SIZE_T VisualLeakDetector::ReportLeaks( )
{
if (m_options & VLD_OPT_VLDOFF) {
// VLD has been turned off.
return 0;
}
// Generate a memory leak report for each heap in the process.
SIZE_T leaksCount = 0;
CriticalSectionLocker<> cs(g_heapMapLock);
bool firstLeak = true;
Set<blockinfo_t*> aggregatedLeaks;
for (HeapMap::Iterator heapit = m_heapMap->begin(); heapit != m_heapMap->end(); ++heapit) {
HANDLE heap = (*heapit).first;
UNREFERENCED_PARAMETER(heap);
heapinfo_t* heapinfo = (*heapit).second;
leaksCount += reportLeaks(heapinfo, firstLeak, aggregatedLeaks);
}
return leaksCount;
}
SIZE_T VisualLeakDetector::ReportThreadLeaks( DWORD threadId )
{
if (m_options & VLD_OPT_VLDOFF) {
// VLD has been turned off.
return 0;
}
// Generate a memory leak report for each heap in the process.
SIZE_T leaksCount = 0;
CriticalSectionLocker<> cs(g_heapMapLock);
bool firstLeak = true;
Set<blockinfo_t*> aggregatedLeaks;
for (HeapMap::Iterator heapit = m_heapMap->begin(); heapit != m_heapMap->end(); ++heapit) {
HANDLE heap = (*heapit).first;
UNREFERENCED_PARAMETER(heap);
heapinfo_t* heapinfo = (*heapit).second;
leaksCount += reportLeaks(heapinfo, firstLeak, aggregatedLeaks, threadId);
}
return leaksCount;
}
通過上面這段源碼可知,輸出泄漏報告時,是遍歷 m_heapMap 逐堆(heap)進行輸出的,兩者的差別僅在於調用 reportLeaks() 函數時第四個參數值不同,ReportLeaks() 傳的是預設值 threadId = (DWORD)-1 ,而 ReportThreadLeaks() 傳的是目標線程的 threadId。繼續跟蹤,到了 reportLeaks() 函數,核心代碼如下,詳見 vld.cpp 第 1824~1932 行。
SIZE_T VisualLeakDetector::reportLeaks (heapinfo_t* heapinfo, bool &firstLeak, Set<blockinfo_t*> &aggregatedLeaks, DWORD threadId)
{
BlockMap* blockmap = &heapinfo->blockMap;
SIZE_T leaksFound = 0;
for (BlockMap::Iterator blockit = blockmap->begin(); blockit != blockmap->end(); ++blockit)
{
// Found a block which is still in the BlockMap. We've identified a
// potential memory leak.
LPCVOID block = (*blockit).first;
blockinfo_t* info = (*blockit).second;
if (info->reported)
continue;
if (threadId != ((DWORD)-1) && info->threadId != threadId)
continue;
...
// It looks like a real memory leak.

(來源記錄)
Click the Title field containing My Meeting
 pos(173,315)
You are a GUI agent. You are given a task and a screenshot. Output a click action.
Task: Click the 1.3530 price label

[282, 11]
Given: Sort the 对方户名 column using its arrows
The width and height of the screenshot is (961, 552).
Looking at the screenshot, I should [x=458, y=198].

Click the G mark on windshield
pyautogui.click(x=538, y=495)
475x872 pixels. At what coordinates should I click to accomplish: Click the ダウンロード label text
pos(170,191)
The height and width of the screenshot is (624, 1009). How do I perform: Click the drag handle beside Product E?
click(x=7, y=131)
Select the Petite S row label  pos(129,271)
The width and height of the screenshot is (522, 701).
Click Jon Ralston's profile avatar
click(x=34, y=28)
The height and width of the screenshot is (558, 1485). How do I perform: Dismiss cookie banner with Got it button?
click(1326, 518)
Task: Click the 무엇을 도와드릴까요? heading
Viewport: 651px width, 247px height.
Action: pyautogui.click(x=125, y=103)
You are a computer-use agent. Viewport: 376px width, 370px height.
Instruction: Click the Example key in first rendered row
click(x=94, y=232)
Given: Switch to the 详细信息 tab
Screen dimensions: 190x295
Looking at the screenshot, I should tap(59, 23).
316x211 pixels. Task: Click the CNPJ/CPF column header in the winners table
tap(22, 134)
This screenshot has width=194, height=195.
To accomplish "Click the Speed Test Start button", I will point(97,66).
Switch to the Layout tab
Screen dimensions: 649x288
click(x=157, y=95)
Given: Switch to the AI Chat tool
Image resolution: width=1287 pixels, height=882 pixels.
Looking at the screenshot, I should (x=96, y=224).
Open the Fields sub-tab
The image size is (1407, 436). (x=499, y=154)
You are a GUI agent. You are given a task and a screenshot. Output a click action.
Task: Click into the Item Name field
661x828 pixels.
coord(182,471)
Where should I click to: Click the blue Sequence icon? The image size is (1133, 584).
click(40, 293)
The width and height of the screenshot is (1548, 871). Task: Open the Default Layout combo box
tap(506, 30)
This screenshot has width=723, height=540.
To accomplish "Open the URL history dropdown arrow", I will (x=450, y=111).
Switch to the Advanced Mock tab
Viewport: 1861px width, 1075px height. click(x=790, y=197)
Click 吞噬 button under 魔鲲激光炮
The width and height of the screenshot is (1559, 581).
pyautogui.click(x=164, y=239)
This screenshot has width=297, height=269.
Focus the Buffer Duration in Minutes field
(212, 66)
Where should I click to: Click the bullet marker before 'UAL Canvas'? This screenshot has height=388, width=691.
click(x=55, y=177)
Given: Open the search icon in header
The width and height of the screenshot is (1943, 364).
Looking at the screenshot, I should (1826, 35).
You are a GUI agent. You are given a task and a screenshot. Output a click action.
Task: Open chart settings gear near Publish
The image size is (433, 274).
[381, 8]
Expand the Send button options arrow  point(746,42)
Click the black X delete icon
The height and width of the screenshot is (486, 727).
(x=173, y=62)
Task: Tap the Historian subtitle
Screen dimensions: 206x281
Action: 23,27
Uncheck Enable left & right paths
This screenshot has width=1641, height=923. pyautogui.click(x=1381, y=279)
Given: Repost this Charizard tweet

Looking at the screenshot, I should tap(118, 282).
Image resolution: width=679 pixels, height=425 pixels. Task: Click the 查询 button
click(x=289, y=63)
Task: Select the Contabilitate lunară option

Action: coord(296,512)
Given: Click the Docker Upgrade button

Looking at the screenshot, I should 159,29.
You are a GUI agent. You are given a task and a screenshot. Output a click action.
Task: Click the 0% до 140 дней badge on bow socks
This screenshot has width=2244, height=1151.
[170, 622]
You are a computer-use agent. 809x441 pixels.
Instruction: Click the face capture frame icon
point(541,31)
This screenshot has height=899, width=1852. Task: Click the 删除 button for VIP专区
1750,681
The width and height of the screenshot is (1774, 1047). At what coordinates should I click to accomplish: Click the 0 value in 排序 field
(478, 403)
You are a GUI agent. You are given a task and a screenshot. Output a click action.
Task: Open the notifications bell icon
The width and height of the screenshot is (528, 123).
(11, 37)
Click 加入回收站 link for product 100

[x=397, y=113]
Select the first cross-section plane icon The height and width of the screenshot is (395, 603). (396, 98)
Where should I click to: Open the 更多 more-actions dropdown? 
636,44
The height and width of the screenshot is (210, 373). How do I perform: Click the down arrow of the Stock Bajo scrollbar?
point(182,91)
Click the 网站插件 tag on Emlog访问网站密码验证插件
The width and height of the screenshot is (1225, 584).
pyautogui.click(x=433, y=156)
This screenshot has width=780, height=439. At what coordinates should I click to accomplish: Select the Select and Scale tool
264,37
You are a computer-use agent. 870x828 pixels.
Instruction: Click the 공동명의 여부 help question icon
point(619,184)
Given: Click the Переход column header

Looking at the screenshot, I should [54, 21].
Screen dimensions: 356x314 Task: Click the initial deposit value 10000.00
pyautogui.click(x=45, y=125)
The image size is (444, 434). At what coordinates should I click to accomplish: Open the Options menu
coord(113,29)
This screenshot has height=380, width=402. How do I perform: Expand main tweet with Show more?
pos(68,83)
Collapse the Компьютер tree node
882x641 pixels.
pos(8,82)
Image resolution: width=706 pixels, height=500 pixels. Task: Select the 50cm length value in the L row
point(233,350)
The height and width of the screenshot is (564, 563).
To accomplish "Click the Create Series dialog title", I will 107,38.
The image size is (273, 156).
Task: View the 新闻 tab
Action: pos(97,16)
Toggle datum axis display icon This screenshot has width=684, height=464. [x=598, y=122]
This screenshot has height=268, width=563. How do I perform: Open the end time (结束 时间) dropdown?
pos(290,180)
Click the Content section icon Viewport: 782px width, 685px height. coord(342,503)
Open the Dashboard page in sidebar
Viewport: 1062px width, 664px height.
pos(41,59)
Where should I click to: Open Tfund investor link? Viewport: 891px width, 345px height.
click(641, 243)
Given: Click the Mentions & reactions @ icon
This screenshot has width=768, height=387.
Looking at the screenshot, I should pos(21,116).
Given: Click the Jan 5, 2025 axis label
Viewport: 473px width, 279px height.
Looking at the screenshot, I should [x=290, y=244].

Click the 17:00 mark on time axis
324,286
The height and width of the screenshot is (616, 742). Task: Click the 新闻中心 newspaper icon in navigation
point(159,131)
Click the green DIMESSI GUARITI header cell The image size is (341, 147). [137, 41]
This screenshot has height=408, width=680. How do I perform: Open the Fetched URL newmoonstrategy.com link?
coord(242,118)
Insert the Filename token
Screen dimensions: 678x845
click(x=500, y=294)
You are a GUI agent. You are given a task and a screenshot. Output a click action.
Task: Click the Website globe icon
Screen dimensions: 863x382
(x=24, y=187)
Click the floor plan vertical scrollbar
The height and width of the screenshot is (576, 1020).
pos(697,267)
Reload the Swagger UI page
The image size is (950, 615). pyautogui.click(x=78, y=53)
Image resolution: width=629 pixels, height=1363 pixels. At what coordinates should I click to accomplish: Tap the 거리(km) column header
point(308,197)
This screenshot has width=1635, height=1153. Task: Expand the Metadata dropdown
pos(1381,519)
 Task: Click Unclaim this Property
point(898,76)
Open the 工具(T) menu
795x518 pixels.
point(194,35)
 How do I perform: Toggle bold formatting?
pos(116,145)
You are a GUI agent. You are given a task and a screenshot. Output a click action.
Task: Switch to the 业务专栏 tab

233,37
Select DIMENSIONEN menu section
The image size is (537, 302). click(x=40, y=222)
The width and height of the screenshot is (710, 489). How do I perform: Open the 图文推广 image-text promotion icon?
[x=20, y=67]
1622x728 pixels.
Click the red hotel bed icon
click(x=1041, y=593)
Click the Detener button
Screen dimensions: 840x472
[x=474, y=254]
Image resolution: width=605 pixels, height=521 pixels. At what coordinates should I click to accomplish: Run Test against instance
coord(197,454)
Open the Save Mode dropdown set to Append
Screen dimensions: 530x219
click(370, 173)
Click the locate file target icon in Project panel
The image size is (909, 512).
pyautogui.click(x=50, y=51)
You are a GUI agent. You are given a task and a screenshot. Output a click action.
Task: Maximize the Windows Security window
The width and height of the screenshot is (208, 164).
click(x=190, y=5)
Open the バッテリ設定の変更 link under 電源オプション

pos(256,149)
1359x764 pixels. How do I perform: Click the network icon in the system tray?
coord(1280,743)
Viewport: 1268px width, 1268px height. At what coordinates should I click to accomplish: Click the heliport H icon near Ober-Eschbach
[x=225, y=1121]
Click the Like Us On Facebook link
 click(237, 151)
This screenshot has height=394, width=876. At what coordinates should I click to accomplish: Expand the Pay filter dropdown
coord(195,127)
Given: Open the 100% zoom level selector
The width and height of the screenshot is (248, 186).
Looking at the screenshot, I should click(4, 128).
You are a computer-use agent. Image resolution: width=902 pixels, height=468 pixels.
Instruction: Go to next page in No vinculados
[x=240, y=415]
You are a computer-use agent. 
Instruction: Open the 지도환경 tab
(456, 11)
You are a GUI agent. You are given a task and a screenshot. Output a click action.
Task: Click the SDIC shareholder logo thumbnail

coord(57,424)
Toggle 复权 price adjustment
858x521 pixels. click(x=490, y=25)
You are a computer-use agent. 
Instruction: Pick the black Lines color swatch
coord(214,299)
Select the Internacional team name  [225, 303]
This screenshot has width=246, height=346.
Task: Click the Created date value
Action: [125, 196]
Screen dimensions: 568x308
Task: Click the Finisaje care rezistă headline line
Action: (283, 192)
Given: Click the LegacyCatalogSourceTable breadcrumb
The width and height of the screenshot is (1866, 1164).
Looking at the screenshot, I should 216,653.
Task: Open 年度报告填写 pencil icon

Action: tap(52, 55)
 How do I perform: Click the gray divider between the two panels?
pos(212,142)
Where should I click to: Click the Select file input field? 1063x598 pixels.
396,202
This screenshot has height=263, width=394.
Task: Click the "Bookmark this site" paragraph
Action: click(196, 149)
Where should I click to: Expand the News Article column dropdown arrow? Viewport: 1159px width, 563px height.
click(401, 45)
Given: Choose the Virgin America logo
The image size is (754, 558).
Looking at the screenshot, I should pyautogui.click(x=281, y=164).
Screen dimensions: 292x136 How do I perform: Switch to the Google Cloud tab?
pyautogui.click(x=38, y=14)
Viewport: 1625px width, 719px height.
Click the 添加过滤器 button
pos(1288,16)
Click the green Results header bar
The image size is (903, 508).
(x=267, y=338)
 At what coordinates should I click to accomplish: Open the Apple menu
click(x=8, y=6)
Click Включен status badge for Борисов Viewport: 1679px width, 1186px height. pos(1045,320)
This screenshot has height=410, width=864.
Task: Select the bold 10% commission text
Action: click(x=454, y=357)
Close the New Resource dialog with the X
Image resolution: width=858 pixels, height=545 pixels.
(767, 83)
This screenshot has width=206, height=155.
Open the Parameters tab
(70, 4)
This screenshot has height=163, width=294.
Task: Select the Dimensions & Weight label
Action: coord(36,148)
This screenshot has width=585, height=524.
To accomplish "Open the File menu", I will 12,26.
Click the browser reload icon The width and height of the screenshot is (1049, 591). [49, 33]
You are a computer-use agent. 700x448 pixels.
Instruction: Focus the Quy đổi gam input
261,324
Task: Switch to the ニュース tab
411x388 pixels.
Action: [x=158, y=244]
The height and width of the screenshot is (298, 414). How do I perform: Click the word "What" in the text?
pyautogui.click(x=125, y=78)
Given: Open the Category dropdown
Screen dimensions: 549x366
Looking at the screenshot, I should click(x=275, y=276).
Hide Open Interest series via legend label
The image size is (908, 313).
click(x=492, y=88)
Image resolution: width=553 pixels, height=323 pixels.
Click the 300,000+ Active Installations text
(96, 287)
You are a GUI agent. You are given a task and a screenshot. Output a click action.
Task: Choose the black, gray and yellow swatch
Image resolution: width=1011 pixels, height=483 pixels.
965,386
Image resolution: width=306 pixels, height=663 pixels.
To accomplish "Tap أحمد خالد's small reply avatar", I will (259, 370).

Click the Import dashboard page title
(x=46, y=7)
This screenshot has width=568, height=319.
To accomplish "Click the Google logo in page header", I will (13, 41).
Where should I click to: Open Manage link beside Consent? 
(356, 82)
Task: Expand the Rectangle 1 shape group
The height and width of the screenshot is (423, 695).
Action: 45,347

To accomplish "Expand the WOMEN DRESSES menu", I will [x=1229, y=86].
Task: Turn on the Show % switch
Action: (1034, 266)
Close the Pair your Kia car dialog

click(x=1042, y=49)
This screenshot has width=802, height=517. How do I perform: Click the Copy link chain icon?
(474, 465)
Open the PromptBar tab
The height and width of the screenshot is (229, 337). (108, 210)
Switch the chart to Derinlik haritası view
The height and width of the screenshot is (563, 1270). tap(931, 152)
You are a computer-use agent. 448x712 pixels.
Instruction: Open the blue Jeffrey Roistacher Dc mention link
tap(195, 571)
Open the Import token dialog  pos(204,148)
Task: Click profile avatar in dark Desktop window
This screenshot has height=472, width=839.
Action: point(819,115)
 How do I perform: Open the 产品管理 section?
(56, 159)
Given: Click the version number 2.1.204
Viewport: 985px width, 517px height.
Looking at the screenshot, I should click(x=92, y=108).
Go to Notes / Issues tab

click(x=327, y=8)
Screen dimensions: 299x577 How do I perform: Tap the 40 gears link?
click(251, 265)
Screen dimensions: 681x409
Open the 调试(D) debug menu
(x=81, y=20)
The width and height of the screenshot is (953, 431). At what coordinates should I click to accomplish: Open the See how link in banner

### [待完成練習]
1) 根據 VLD 洩漏報告節選,判斷下列敘述是否與原文相符:(a) ReportLeaks() 呼叫 reportLeaks() 時,第四個參數傳入預設值 (DWORD)-1;(b) 輸出洩漏報告時,所有堆會一次合併輸出;(c) reportLeaks() 的核心代碼位於 vld.cpp 第 1824~1932 行。每項回答「是」或「否」,並逐字引用原文中的判定依據。
2) 從「SIZE_T VisualLeakDetector::reportLeaks (heapinfo_t*」開始,到「info->threadId != threadId)」為止,逐字照抄 VLD 洩漏報告節選中的這一段。
本練習不涉及列表。

### [參考作答]
1)
(a) 是。依據:「ReportLeaks() 傳的是預設值 threadId = (DWORD)-1」
(b) 否。依據:「是遍歷 m_heapMap 逐堆(heap)進行輸出的」
(c) 是。依據:「詳見 vld.cpp 第 1824~1932 行」

2)
SIZE_T VisualLeakDetector::reportLeaks (heapinfo_t* heapinfo, bool &firstLeak, Set<blockinfo_t*> &aggregatedLeaks, DWORD threadId)
{
BlockMap* blockmap = &heapinfo->blockMap;
SIZE_T leaksFound = 0;
for (BlockMap::Iterator blockit = blockmap->begin(); blockit != blockmap->end(); ++blockit)
{
// Found a block which is still in the BlockMap. We've identified a
// potential memory leak.
LPCVOID block = (*blockit).first;
blockinfo_t* info = (*blockit).second;
if (info->reported)
continue;
if (threadId != ((DWORD)-1) && info->threadId != threadId)